Renault - Le Mans : mesures sanitaires et flicage

13 Mai 2020

Arrêtée depuis la mi-mars, la production de l’usine Renault du Mans a repris partiellement depuis trois semaines sans attendre la fin du confinement, malgré les risques de propagation du virus que cela pouvait entraîner. Et on ne peut pas dire que produire des châssis d’automobiles était une priorité pour l’ensemble de la société !

La semaine du 11 mai, la très grande majorité des 1 000 ouvriers de production ont repris le travail ainsi que plusieurs dizaines d’intérimaires. Mais l’ambiance et les conditions de travail sont bien différentes d’avant la fermeture. En effet, les mesures sanitaires prises ont de fait supprimé bien des petits espaces de liberté dans la journée de travail et la direction en a profité pour renforcer la surveillance.

Les heures d’arrivée et de départ de l’usine des équipes en 2 x 8, sont maintenant réglementées, en vagues successives, décalées de 10 minutes chacune. Dès l’entrée, les chefs distribuent les masques pour la journée, au nombre de deux par travailleur, et des caméras thermiques leur prennent la température.

Une fois à l’intérieur, des superviseurs, nommés par la direction, surveillent l’arrivée aux vestiaires, notent les noms de ceux qui rentrent et vérifient qu’ils sont dans la bonne vague, qu’ils portent bien le masque, que les fléchages sont pris dans le bon sens et que le mètre de distanciation est bien respecté. Connaissant la direction, elle pourrait bien tenter de leur faire jouer le rôle d’une police intérieure .

De plus, la cantine est fermée, la pause repas étant maintenant décalée en fin de poste, après le travail. Seules restent les pauses, échelonnées pour éviter les regroupements. Les machines à café ont été enlevées et dans les salles de repos, des plaques en plexiglas séparent les places aux tables.

À cela, s’ajoute la pénibilité du port du masque toute la journée qui rend la respiration plus difficile et qui, avec la chaleur, crée des irritations. Et impossible de se détendre à la fin de la journée de travail en prenant une bonne douche, car celles-ci sont fermées.

La plupart de ces mesures sanitaires sont certes nécessaires pour diminuer le risque de contamination ; que la direction les ait prises est la moindre des choses.

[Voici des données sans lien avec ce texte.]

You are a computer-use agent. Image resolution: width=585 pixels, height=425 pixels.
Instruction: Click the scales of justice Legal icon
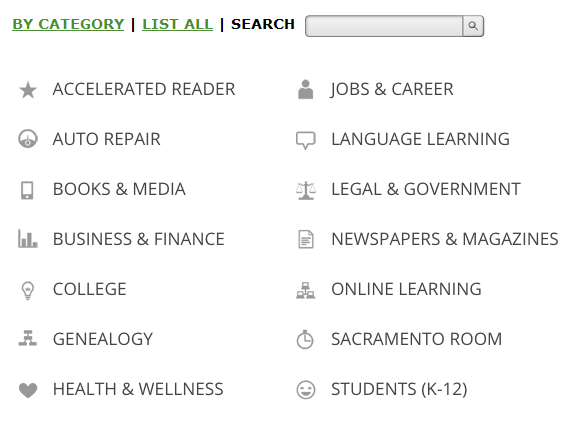(306, 190)

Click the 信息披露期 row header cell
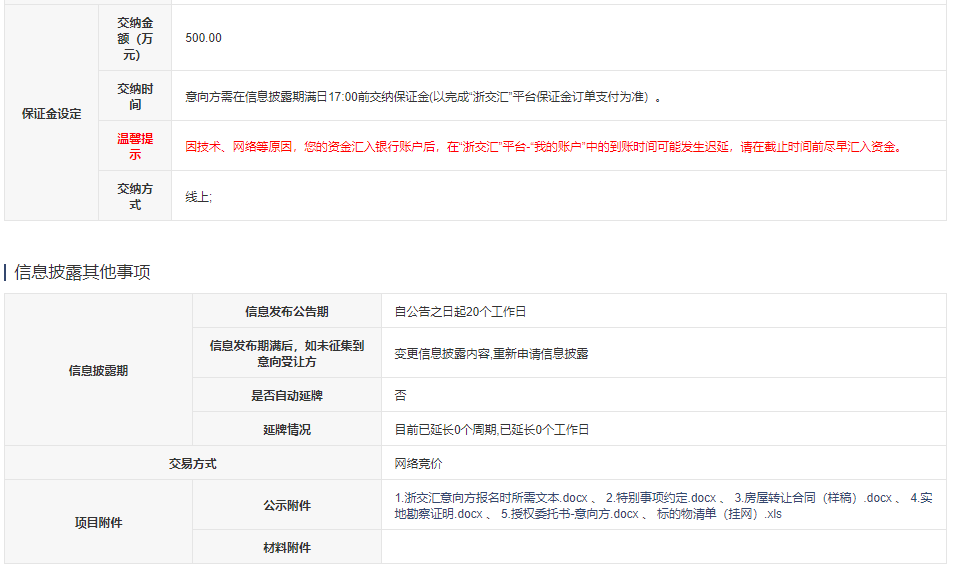[x=98, y=370]
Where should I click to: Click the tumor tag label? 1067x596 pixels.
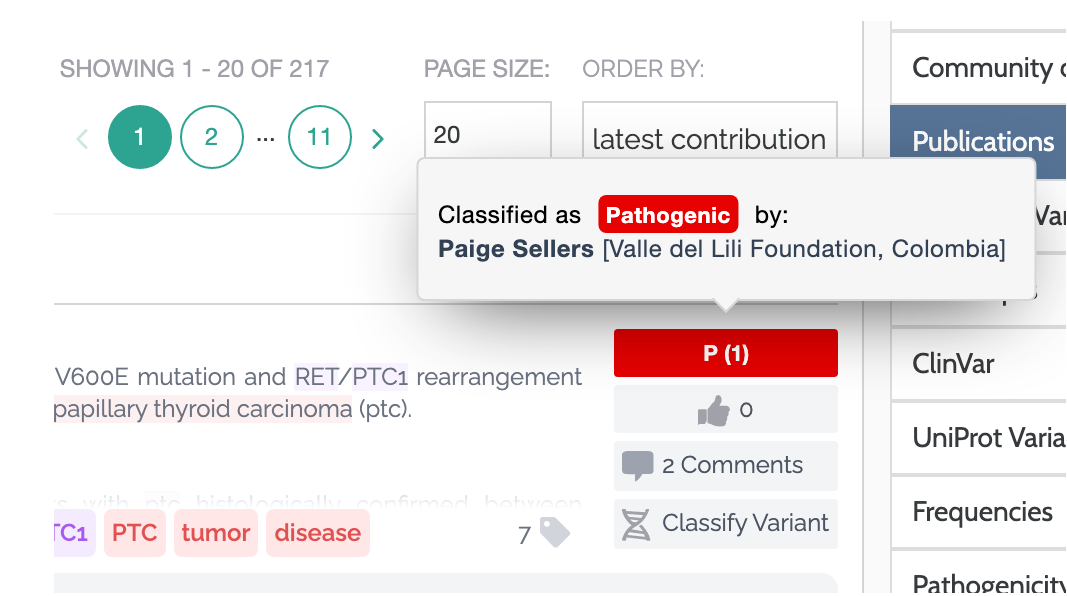(x=216, y=533)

D’ailleurs bien des travailleurs ne reviendraient pas à l’usine si elles n’existaient pas. Reste qu’elles rendent le travail plus pénible, accentuent le sentiment de surveillance policière et diminuent les possibilités d’échanges entre ouvriers. En fait la direction compte bien, non seulement limiter la propagation du virus mais aussi toute envie de manifestation collective de mécontentement de la part des travailleurs car il est devenu impossible de discuter à plusieurs dans les vestiaires en début ou fin de poste, à la pause et à la cantine !

Pourtant des choses à discuter, il y en a ! La direction a continué ses mauvais coups pendant le confinement. Avec l’accord central de « gestion de crise » signé en avril dernier, Renault a volé plus d’une semaine de congé pour financer le paiement du chômage partiel à 100 %. La direction pourra aussi dorénavant imposer des semaines de six jours sur sept, trois semaines par mois et pourra limiter les congés d’été à douze jours consécutifs. Elle compte bien faire rattraper le manque à gagner du confinement.

Malgré ces conditions plus difficiles, qu’elle soit assurée que les travailleurs sauront s’adapter et trouveront les moyens de discuter entre eux de leurs revendications face à ses attaques.